The Lagos Yacht Club (LYC) founded in 1932 is one of the oldest sporting clubs in Nigeria. The yacht club has many boats. It is located south of Tafawa Balewa Square and the National Museum; all in Lagos Island, across the bridge leading to Victoria Island. Facilities at the harbour also include several sailing boats and other sport activities which take place at the club house.

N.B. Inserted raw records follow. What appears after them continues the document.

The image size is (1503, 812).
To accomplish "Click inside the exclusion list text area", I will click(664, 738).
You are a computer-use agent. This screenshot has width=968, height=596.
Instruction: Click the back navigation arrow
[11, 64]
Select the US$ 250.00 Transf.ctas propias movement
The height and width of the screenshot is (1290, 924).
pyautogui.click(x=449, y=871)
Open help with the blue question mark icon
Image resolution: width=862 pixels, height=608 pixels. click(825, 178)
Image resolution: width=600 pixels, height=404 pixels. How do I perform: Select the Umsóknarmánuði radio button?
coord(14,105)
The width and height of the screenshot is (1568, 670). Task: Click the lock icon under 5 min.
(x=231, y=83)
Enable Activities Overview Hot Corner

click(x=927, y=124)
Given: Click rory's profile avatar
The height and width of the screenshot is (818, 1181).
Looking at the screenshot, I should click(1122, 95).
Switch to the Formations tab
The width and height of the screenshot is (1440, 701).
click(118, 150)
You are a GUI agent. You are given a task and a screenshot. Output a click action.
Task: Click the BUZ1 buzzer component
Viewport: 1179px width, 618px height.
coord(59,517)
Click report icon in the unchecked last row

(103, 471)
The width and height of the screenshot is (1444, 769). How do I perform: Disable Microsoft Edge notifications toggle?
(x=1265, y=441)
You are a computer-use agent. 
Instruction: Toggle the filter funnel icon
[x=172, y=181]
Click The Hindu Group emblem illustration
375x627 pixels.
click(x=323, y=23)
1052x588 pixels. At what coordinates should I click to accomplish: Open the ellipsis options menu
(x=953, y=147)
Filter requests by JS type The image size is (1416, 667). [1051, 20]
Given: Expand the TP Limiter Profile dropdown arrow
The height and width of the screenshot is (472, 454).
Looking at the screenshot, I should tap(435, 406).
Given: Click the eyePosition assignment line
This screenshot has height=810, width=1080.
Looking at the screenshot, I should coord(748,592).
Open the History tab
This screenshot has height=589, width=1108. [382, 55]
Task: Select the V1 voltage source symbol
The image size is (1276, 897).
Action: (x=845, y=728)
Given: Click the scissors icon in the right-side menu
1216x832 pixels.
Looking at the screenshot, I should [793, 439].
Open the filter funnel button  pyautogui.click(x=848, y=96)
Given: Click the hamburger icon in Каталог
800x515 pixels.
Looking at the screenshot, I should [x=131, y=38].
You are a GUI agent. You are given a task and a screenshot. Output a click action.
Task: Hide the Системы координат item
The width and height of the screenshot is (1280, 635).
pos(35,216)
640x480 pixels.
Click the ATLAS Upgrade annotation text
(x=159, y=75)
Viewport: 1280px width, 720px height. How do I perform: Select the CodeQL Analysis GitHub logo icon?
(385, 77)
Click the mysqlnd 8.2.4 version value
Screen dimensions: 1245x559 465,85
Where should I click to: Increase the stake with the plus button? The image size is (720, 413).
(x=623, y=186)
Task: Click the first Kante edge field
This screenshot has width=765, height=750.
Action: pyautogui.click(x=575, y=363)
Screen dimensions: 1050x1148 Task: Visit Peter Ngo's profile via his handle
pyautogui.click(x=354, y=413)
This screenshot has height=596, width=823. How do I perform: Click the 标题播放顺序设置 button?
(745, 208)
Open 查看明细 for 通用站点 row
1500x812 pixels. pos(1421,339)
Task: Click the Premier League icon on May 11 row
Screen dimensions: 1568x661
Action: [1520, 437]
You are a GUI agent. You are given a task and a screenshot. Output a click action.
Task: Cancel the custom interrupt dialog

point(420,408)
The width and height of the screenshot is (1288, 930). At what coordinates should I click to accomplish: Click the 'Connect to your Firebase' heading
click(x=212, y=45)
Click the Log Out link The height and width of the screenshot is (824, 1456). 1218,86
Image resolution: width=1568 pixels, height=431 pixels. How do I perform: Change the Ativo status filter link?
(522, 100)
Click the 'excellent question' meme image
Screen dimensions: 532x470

The club was founded by expatriate sailing lovers in Lagos, among whom were C.J. Webb, Jessie Horne, R.M. Williams and H.A. Whittaker. A regatta held in 1931 to coincide with the visit of H.M.S. Cardiff and the German cruiser Emden generated interest in sailing. At inception, the club had over 20 members.

== Administration ==
The Yacht Club is managed by a committee comprising the Commodore and the Flag Officers. This committee meets once a week. It has the responsibilities of receiving reports, serving the club members and ensuring that the club's sailing and non-sailing activities are properly managed. The term for the Commodore is annually but one can be elected at the end of every tenure if the person wishes to continue.

== 90th Anniversary ==
In 2022, Lagos Yacht Club celebrated 90 years of existence. However, the celebration was marred COVID-19 which affected the planning.

== Partnership ==
The Yacht Club Lagos has partnered with some organizations. These included the Navy Sailing Club, Ojo. Others were Coco-cola, Nigeria Breweries, Mediterranean Shipping Company, Tin Can Island Container Terminal among others.

==Recurring Events==
The Lagos Club hosts the annual Whispering Palms regatta. However, the club also hosts other activities by other organizations. An example was a sailing race organized by Bloomfield LP in commemoration of its successful 17-year existence in the legal landscape with support from Josien Holdings Limited which provided premium drinks to the guests. The sailing adventure started at Magazine Point, Marina Lagos, on February 17, 2024.